The biological basis by which the intestinal anaerobic bacterial microflora may modulate the development of acute GVHD after human marrow transplantation is currently unknown. Dysregulated and increased secretion of proinflammatory cytokines during the induction phase of acute GVHD is regarded as a major promoting factor of the allospecific donor T-cell activation process.5 A recent murine study supports previous clinical observations that the severity of acute GVHD increases with an intensified radiation dose of total body irradiation (TBI).27 This was associated with a systemic increase in tumor necrosis factor-α (TNF-α) levels, induced both by greater sensitivity of macrophages to LPS and by an increased translocation of LPS into the circulation of allogeneic recipient animals conditioned with the higher TBI dose. Thus, irradiation synergized with LPS stimulation of macrophages and potentiated TNF-α production in this murine model. It is therefore tempting to speculate that a substantial reduction of LPS and other soluble bacterial breakdown products by decontamination of the preponderant resident anaerobic bacterial microflora in the intestinal lumen substantially decreases entry of bacterial products into the portal and systemic circulation, which are able to induce an alloantigen-independent inflammatory process. This, in turn, would diminish or even abolish TNF-α production by monocytes and macrophages, because it is known that, in nonmalignant cells, radiation only induces TNF-α mRNA without protein production.28,29 Because TNF-α is thought to be a particularly important mediator of liver and intestinal cell damage, this hypothesis is consistent with the finding of the present study that the lower frequency of grades II to IV acute GVHD in patients treated with the combined decontamination medication is primarily a consequence of a reduced liver and intestinal involvement with acute GVHD.30-33 

A further potential mechanism by which decontamination of intestinal anaerobic bacteria may modulate liver and intestinal acute GVHD is the downregulation of MHC and adhesion molecule expression on professional antigen-presenting cells (APCs) in the liver and the intestinal wall due to a reduced activation by bacterial products penetrating the intestinal mucosa.34,35 In consequence, the cellular interactions between APCs and donor T cells leading to allospecific clonal T-cell activation and expansion would not take effect. Similarly, a downregulated expression of these antigens on liver and intestinal epithelial cells would render these cells less susceptible to the cytolytic and apoptotic actions mediated by the allospecific effector cells of acute GVHD. Direct evidence for the clinical significance of these mechanisms is difficult to attain, because liver and intestinal tissue cannot be serially investigated during the early posttransplant course, and cell injury induced by TNF-α and other proinflammatory cytokines may largely depend on paracrine cytokine effects in these tissues, which are not reflected by systemic cytokine levels.36 It would therefore be interesting to study whether systemic application of neutralizing soluble receptors for bacterial LPS may be similarly effective in preventing acute GVHD after experimental and human marrow transplantation such as decontamination of the intestinal anaerobic bacterial microflora.

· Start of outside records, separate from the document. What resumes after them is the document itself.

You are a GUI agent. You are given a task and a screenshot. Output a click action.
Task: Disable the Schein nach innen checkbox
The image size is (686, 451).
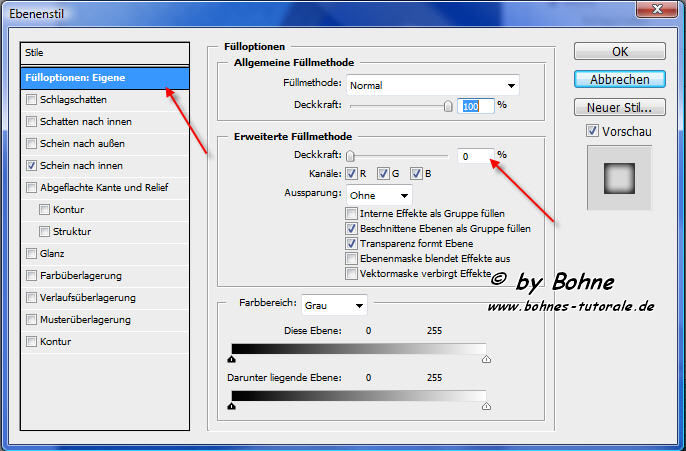click(x=32, y=166)
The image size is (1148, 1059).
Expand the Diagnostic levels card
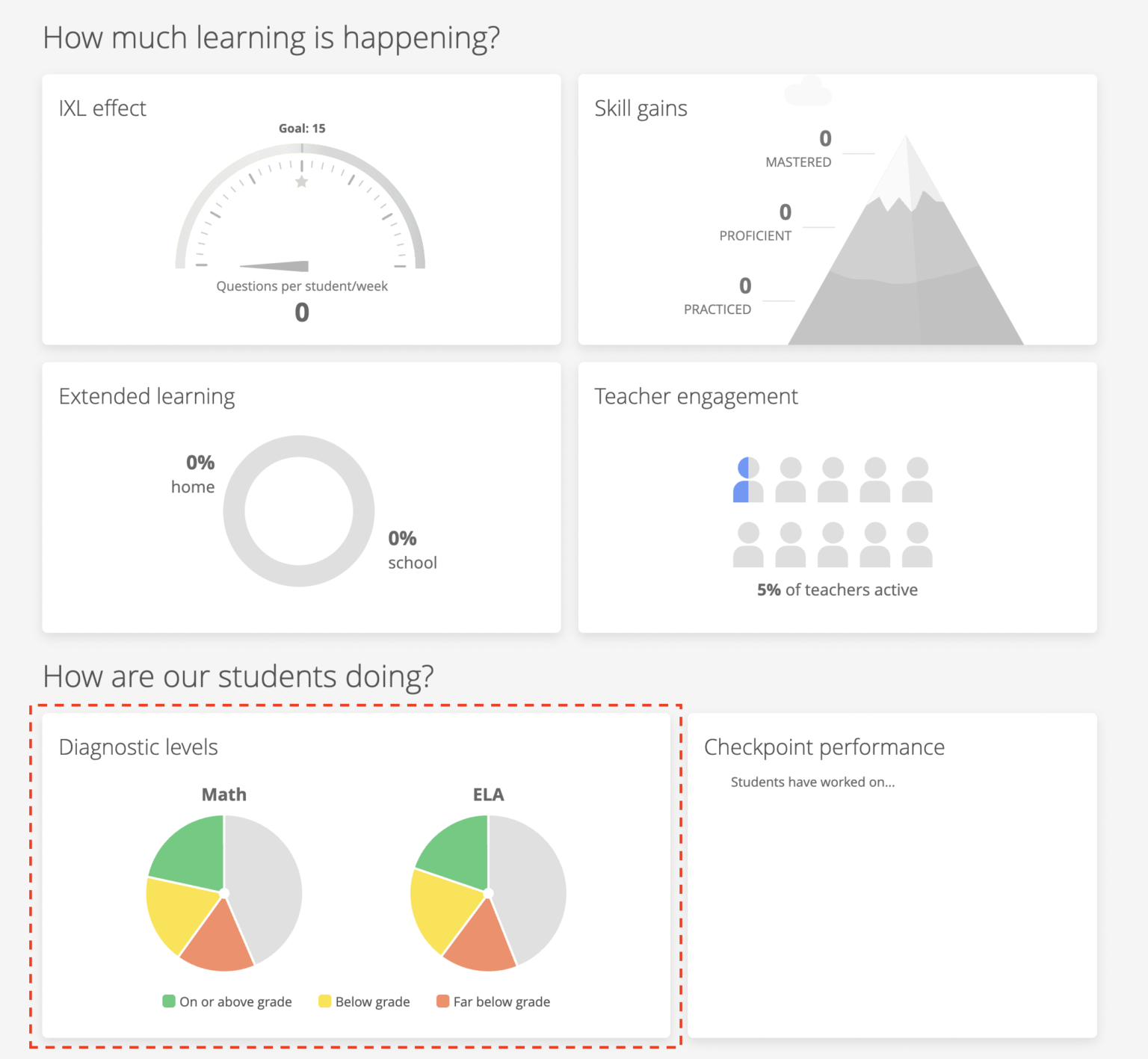(x=138, y=747)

The influence of the combined decontamination medication on acute GVHD demonstrated for the entire study population resulted predominantly from a significant reduction of grades II to IV acute GVHD in patients with genotypically HLA-identical sibling donors, whereas in patients with donors other than HLA-identical siblings this influence was much less pronounced despite identical anaerobic bacterial decontamination efficacies (data not shown). The latter patient subset is presumed to have a higher degree of minor and major histocompatibility antigen disparity with their donors compared with recipients of HLA-identical sibling donor transplants. It can therefore be postulated that the proposed mechanisms by which anaerobic bacterial decontamination reduces acute GVHD are less effective, with an increasing degree of histoincompatibility. Possible pathophysiologic explanations for the observed differences include, among others, activation-independent expression and presentation of MHC and minor antigens by APCs in target tissues as well as enhanced allospecific donor T-cell activation due to multiple histocompatibility antigen disparities. Regardless of the quality of anaerobic bacterial decontamination, this would promote acute GVHD more strongly in recipients of transplants from partially HLA-matched family donors or matched unrelated donors compared with HLA-identical sibling donor transplant recipients.

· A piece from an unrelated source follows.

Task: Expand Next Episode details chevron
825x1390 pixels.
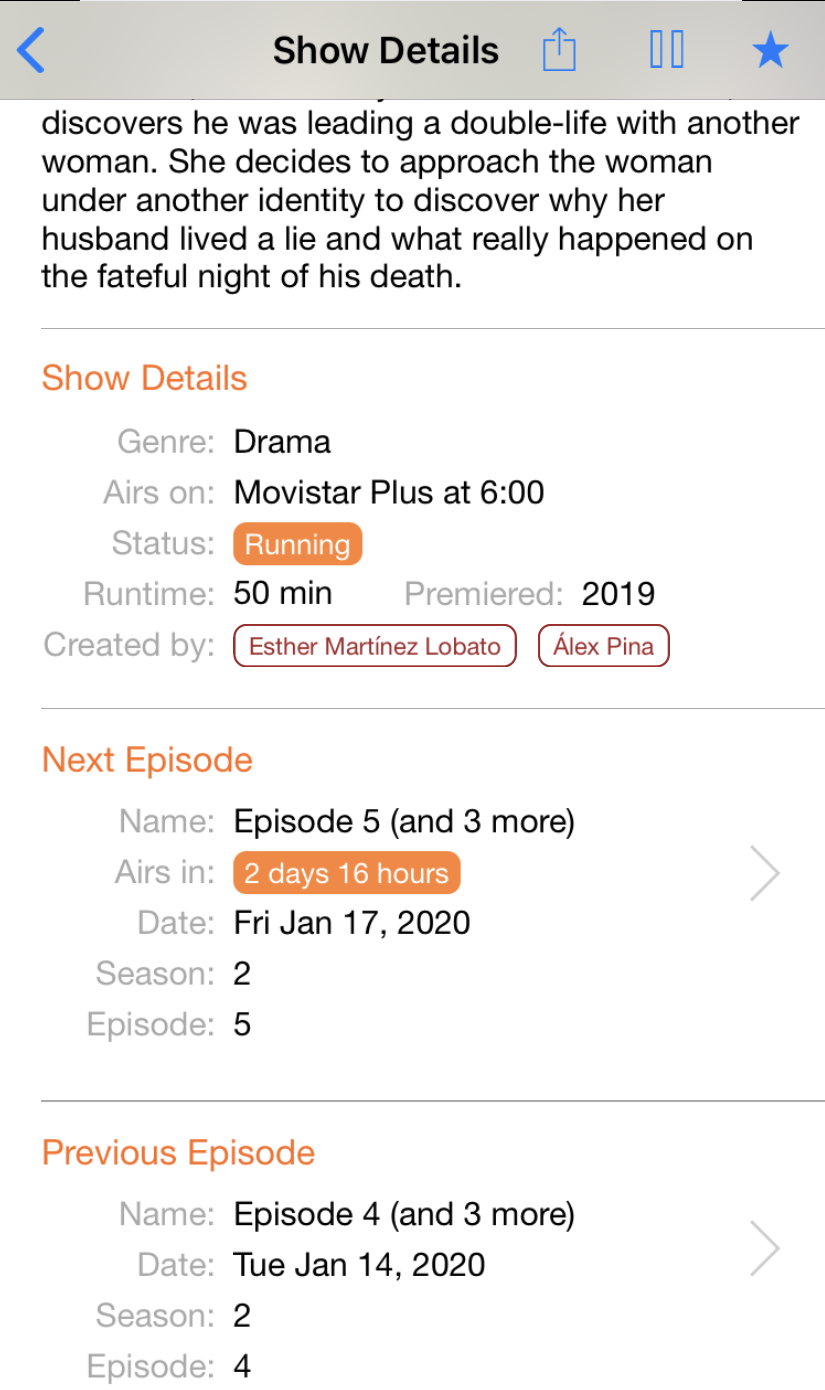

Chronic GVHD developed with similar frequencies in the two study arms. This is not surprising, because a previous randomized trial, which compared sMTX+CyA to CyA alone for prophylaxis of acute GVHD after HLA-identical sibling marrow transplants, has demonstrated that an improvement of acute GVHD prophylaxis does not inevitably result in a reduction of chronic GVHD.1,2 The development of chronic GVHD in the present study was significantly associated with grades II to IV acute GVHD, which is in accordance with most analyses on risk factors for chronic GVHD.37 Contrary to the results of the mentioned randomized trial, the probability of chronic GVHD was significantly lower in patients treated with the combined prophylactic regimen compared with patients exclusively receiving CyA. However, in the present study, patients with donors other than HLA-identical siblings were also included and the prophylactic regimen was chosen according to risk features of acute GVHD. This heterogeneity in patient populations and treatment strategies therefore precludes a meaningful comparison of the influence of the immunoprophylactic regimen on chronic GVHD between the two studies. The documented effect of the combined decontamination medication on grades II to IV acute GVHD together with the independent influence of the sMTX+CyA regimen on chronic GVHD suggest that a combination of both strategies will synergize in reducing chronic GVHD.

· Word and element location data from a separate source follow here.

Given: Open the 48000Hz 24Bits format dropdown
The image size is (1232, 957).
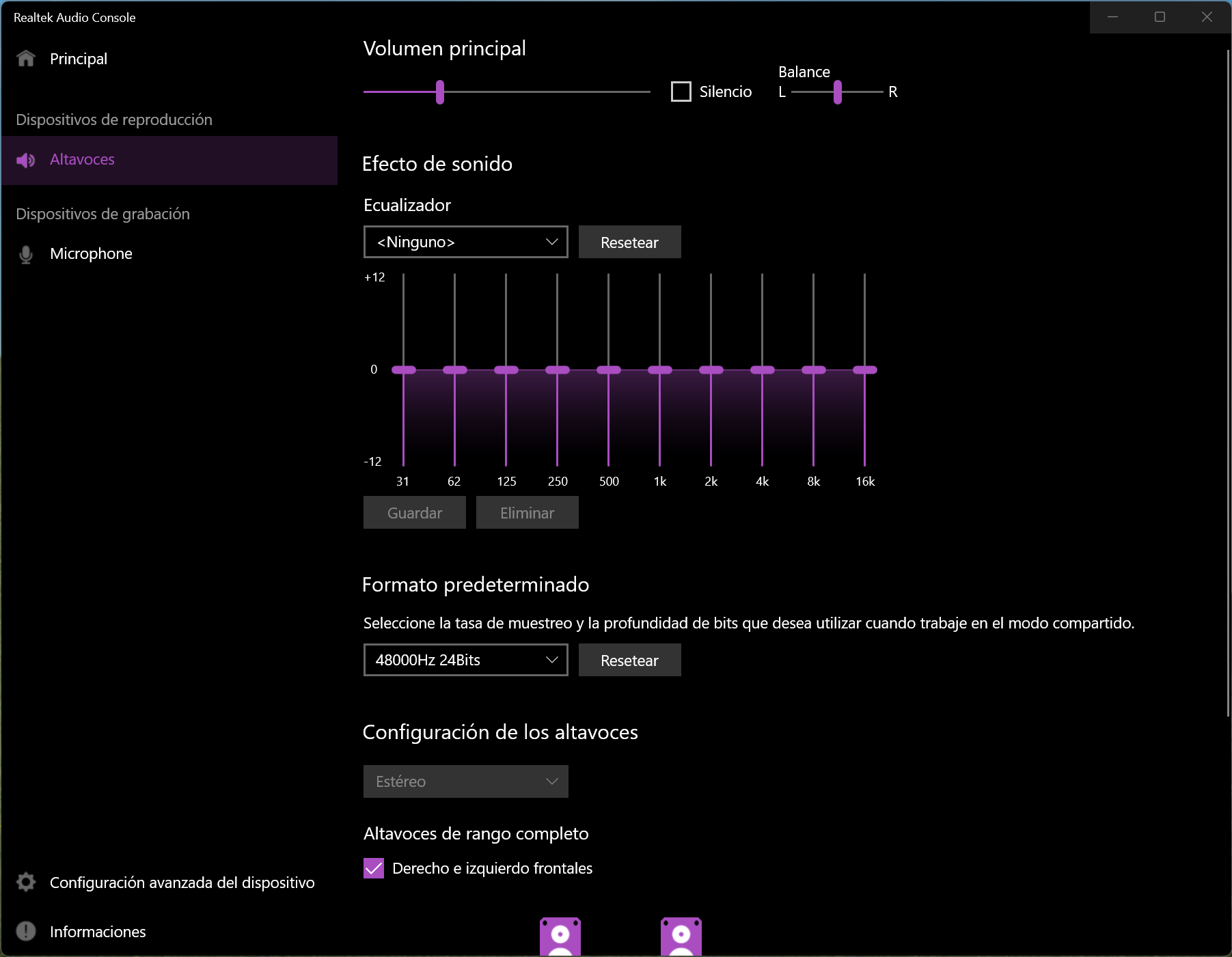Looking at the screenshot, I should click(465, 661).
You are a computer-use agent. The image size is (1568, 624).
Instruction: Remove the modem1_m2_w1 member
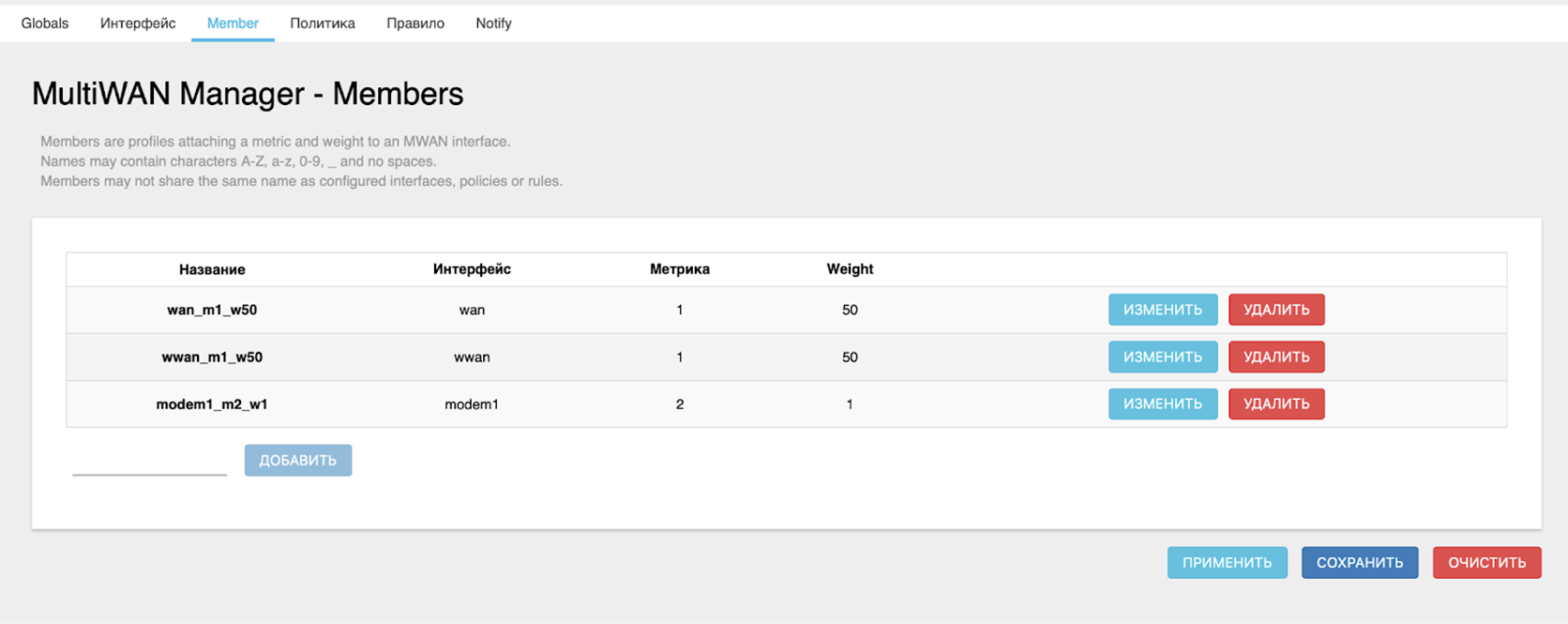[x=1275, y=403]
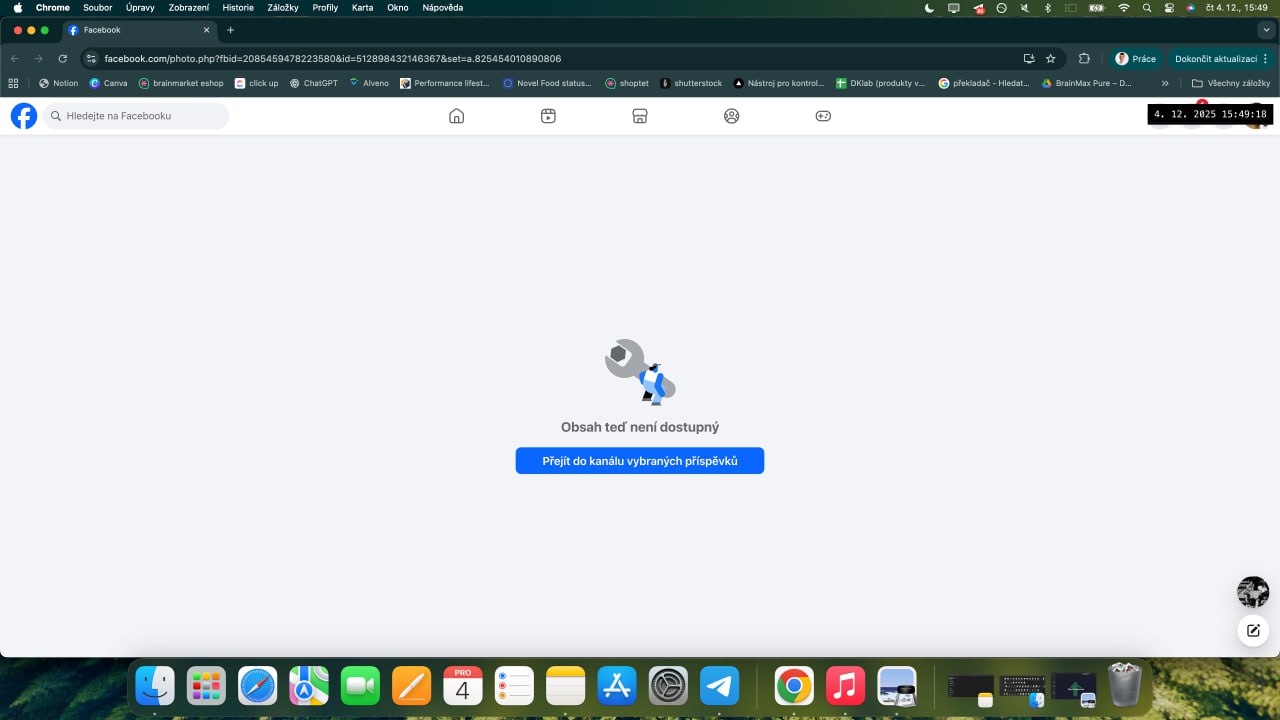This screenshot has height=720, width=1280.
Task: Open the Facebook Reels video icon
Action: tap(548, 116)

Despite the significant reduction of grades II to IV acute GVHD in patients treated with the combined decontamination medication, overall survival was nearly identical in the two study arms. This analytical endpoint was adversely influenced by an advanced disease stage at the time of transplant and by the development of grades II to IV acute GVHD, both of which are generally accepted as the strongest predictors of transplant outcome. Because the effect of anaerobic bacterial decontamination on acute GVHD was largely restricted to patients with HLA-identical sibling donors, it was interesting to analyze whether this patient subset had a survival benefit associated with the study medication, if only patients in early disease stages were considered. This comparison showed a 14% superior 5-year survival estimate for patients treated with the combined decontamination medication, but this difference did not reach statistical significance due to the limited number of comparable patients in both study arms. Nevertheless, this difference provides a basis for a future study in this patient subset investigating the influence of anaerobic bacterial decontamination on survival as the primary study endpoint.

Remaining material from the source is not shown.